If you have more than one kind of bladder control problem, first your doctor will treat the one that bothers you the most. Then he or she will treat the other cause, if needed.
Your doctor may suggest things you can do at home, such as going to the bathroom at set times and completely emptying your bladder when you urinate.
It may also help to cut back on caffeine drinks, such as coffee, tea, or sodas.
Your doctor will ask you about your symptoms and habits, for example, how often you need to urinate, when you leak urine, how much fluid and what kinds of fluids you drink, and whether you have any other symptoms along with incontinence. Your answers will provide clues about the cause of your incontinence.
Most bladder control problems can be improved or cured. Treatment may include a variety of non-surgical options and surgical options, depending upon the type of incontinence and the severity. Some of these treatment options include:
Some people can reduce their symptoms of overactive bladder with lifestyle changes, fluid and diet modification, bladder retraining, Kegel exercises or other kinds of physical therapy.

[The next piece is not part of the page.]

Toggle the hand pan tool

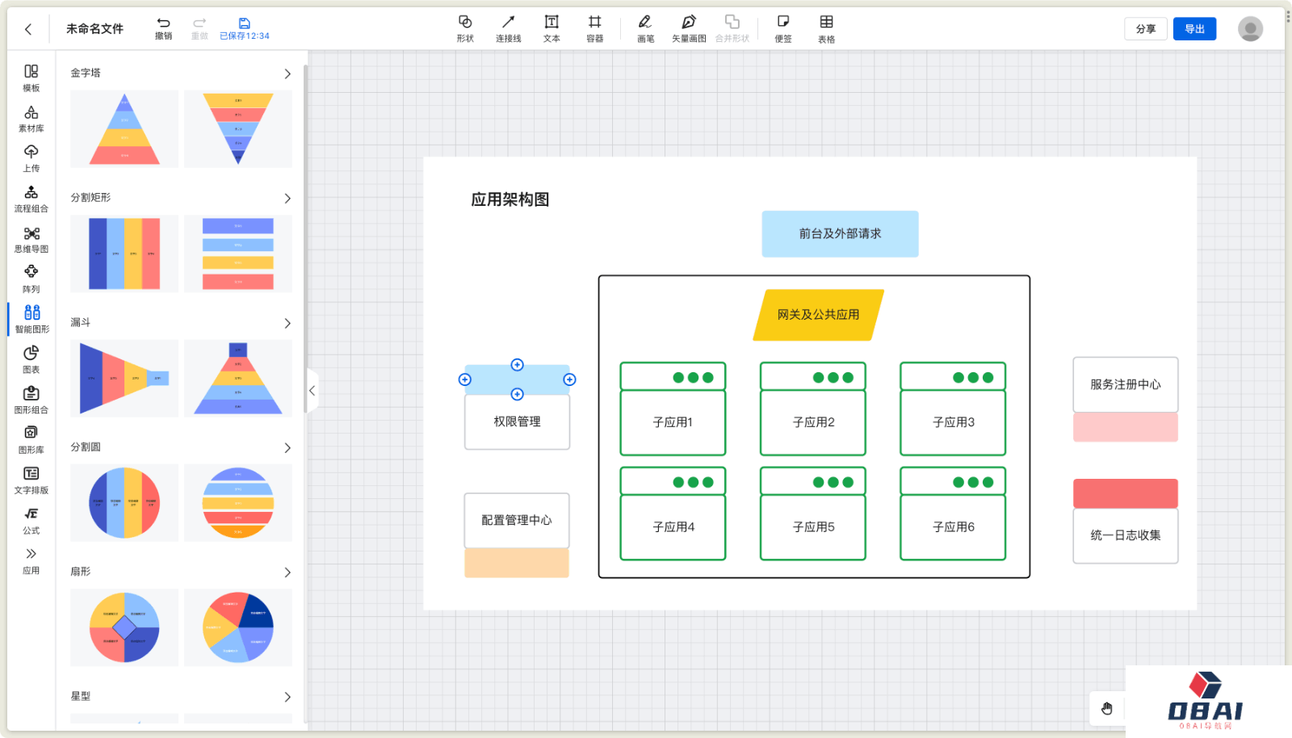pyautogui.click(x=1106, y=708)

Your doctor may prescribe medications to help control the symptoms of overactive bladder. Some of these medications focus on the muscles associated with bladder function.
Neurostimulation is a reversible treatment that can be discontinued at any time by turning off or removing the device. It sends mild electrical pulses to the sacral nerves. Located near the tailbone, the sacral nerves control the bladder and the muscles related to urinary function. If the brain and sacral nerves don’t communicate correctly, the nerves can’t tell the bladder to function properly. This communication problem can lead to symptoms of overactive bladder. Neurostimulation targets these symptoms by stimulating the sacral nerves with mild electrical pulses.